---------- Study text ----------
Be gracious and polite. You don’t know who will eventually be a cool person who “made” it. Tell the people whose work you admire that you admire their work. Admiration is also fuel. Unfortunately, grudges outweigh admiration, but saving every nice thing anyone ever said about your work and returning to that instead of your deep need to prove the world wrong is definitely the healthier option out of the two. Artists unfortunately are not healthy —they are deeply disturbed.
Don’t make your survival job something so difficult that it sucks up all of your time and energy. It doesn’t love you, it will let you go or lay you off, even when you did everything right. That’s just business. So all you owe them is getting the job that they are paying you to do, done. No more. No less. It’s a trap to give it any more, then it might become your thing. It is not your thing. Your art is your thing.
On the other hand, there is nothing poetic about being a starving artist. You can’t create if you’re worried about paying rent. Why are you living in New York if you’re not living in New York!! You know what I mean.
----------
*Check your understanding*:
[1] In the advice for artists, swap "New York" for "Chicago" and write out everything from "Don’t make your" down to "what I mean.".
[2] Answer these questions from the advice for artists.
(a) Besides something to tell people, what else does the advice for artists call admiration?
(b) What will a survival job do even when you did everything right?
(c) What can't you do if you're worried about paying rent?
---------- Data for analysis ----------
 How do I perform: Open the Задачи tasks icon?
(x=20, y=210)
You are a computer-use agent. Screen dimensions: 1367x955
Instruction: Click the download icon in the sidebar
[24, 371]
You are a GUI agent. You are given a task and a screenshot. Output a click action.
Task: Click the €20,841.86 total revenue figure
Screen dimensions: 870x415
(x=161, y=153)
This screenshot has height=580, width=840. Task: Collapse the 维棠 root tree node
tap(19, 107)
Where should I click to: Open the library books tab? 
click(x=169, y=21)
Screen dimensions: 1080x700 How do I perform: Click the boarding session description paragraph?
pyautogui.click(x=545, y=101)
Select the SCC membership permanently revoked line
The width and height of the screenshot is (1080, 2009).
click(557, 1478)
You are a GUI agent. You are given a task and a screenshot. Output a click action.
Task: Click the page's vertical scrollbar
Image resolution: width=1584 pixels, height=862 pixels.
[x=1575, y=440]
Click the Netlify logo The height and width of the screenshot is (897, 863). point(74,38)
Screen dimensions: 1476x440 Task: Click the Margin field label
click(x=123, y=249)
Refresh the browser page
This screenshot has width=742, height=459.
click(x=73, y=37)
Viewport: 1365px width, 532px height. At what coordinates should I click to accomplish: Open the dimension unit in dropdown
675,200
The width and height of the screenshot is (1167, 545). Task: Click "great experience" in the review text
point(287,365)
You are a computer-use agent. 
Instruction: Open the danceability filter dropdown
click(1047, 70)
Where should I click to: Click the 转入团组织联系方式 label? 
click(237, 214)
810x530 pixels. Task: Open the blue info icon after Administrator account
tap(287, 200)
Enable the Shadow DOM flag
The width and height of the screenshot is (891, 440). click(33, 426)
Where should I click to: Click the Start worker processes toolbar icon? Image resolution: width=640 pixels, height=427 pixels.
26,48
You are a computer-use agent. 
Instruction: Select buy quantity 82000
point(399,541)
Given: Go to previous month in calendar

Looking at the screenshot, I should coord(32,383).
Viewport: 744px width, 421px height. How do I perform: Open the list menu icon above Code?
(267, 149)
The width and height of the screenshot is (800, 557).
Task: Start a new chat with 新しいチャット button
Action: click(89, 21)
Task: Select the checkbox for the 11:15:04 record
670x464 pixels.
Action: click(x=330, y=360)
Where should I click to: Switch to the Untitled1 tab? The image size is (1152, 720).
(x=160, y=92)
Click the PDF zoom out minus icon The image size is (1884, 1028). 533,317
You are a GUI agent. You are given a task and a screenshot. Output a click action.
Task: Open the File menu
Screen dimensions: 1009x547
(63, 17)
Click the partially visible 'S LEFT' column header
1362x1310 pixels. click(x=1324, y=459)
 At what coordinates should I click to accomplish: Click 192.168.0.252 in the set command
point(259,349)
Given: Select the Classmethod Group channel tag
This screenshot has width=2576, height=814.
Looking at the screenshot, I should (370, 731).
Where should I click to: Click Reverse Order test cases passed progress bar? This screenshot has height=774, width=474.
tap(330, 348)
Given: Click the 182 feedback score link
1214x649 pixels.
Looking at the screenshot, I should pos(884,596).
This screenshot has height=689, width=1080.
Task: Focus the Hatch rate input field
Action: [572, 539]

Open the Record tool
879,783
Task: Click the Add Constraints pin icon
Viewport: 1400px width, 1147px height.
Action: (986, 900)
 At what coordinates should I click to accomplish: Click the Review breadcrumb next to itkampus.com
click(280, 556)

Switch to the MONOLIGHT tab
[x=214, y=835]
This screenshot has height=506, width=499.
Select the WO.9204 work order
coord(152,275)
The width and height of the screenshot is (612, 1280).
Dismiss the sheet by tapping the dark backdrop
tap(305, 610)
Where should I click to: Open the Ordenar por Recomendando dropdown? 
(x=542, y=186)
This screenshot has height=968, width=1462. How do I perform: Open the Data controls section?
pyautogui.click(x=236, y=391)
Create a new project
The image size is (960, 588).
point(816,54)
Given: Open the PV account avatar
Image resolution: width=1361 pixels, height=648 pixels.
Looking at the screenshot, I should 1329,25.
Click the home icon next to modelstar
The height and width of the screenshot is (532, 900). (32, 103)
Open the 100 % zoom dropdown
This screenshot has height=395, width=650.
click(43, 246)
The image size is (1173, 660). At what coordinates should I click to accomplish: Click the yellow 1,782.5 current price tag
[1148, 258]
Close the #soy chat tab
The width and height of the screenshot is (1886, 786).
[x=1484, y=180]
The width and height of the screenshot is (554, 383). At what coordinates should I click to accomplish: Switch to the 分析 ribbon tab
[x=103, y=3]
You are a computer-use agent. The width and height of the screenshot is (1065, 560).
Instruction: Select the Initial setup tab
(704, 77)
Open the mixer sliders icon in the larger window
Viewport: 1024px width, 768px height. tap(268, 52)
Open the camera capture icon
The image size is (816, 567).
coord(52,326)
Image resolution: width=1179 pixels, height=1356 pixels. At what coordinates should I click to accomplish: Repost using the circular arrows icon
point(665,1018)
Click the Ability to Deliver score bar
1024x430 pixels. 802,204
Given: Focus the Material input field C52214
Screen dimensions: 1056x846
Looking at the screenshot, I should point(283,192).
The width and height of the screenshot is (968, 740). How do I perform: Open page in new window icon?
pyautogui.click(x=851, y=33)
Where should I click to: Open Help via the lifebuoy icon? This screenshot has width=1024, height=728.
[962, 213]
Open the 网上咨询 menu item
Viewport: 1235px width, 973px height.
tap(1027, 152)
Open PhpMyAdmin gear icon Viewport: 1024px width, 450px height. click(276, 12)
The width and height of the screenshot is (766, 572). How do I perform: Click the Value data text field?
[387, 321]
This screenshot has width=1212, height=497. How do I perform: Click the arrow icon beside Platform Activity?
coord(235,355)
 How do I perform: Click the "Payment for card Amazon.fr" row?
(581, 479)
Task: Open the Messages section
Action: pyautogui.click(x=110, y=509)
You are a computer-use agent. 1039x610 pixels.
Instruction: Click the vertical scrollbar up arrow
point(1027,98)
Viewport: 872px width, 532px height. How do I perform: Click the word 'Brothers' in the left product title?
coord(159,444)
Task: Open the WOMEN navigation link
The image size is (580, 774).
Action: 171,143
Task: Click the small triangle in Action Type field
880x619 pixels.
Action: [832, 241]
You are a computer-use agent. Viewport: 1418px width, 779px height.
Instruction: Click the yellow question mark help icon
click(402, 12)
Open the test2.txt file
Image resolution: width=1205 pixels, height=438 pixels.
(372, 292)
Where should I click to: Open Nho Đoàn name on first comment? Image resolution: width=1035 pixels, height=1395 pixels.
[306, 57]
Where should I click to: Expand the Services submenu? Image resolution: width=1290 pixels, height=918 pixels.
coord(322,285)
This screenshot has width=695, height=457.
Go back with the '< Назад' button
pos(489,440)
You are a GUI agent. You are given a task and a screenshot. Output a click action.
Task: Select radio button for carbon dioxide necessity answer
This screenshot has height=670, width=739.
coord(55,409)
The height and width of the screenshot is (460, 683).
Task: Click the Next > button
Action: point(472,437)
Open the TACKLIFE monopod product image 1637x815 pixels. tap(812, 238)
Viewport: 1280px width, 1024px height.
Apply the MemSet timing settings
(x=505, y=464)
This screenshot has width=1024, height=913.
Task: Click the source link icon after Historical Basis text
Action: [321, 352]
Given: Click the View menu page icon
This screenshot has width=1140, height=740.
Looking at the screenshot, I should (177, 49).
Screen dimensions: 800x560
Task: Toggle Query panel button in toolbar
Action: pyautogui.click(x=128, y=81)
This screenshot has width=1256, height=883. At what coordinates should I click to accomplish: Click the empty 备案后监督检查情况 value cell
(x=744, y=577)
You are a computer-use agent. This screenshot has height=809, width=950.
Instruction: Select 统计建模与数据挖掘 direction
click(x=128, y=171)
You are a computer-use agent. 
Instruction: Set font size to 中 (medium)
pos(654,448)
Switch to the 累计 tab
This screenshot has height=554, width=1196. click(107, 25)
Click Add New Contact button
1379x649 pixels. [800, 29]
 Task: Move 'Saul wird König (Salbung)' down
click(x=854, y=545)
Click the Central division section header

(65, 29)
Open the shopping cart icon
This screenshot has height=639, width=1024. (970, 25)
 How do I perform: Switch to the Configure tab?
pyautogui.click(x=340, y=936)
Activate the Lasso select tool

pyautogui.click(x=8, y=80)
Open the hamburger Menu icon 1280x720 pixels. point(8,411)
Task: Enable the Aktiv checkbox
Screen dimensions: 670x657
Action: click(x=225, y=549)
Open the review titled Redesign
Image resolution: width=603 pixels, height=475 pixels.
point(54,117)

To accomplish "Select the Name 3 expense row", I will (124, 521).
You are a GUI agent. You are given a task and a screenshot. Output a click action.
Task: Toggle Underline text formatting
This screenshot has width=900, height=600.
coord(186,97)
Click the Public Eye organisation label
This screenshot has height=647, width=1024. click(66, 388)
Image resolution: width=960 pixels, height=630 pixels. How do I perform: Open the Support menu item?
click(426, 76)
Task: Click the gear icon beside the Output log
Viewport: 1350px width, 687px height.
----------
*Solutions below*:
[1]
Don’t make your survival job something so difficult that it sucks up all of your time and energy. It doesn’t love you, it will let you go or lay you off, even when you did everything right. That’s just business. So all you owe them is getting the job that they are paying you to do, done. No more. No less. It’s a trap to give it any more, then it might become your thing. It is not your thing. Your art is your thing.
On the other hand, there is nothing poetic about being a starving artist. You can’t create if you’re worried about paying rent. Why are you living in Chicago if you’re not living in Chicago!! You know what I mean.

[2]
(a) Fuel.
(b) It will let you go or lay you off.
(c) Create.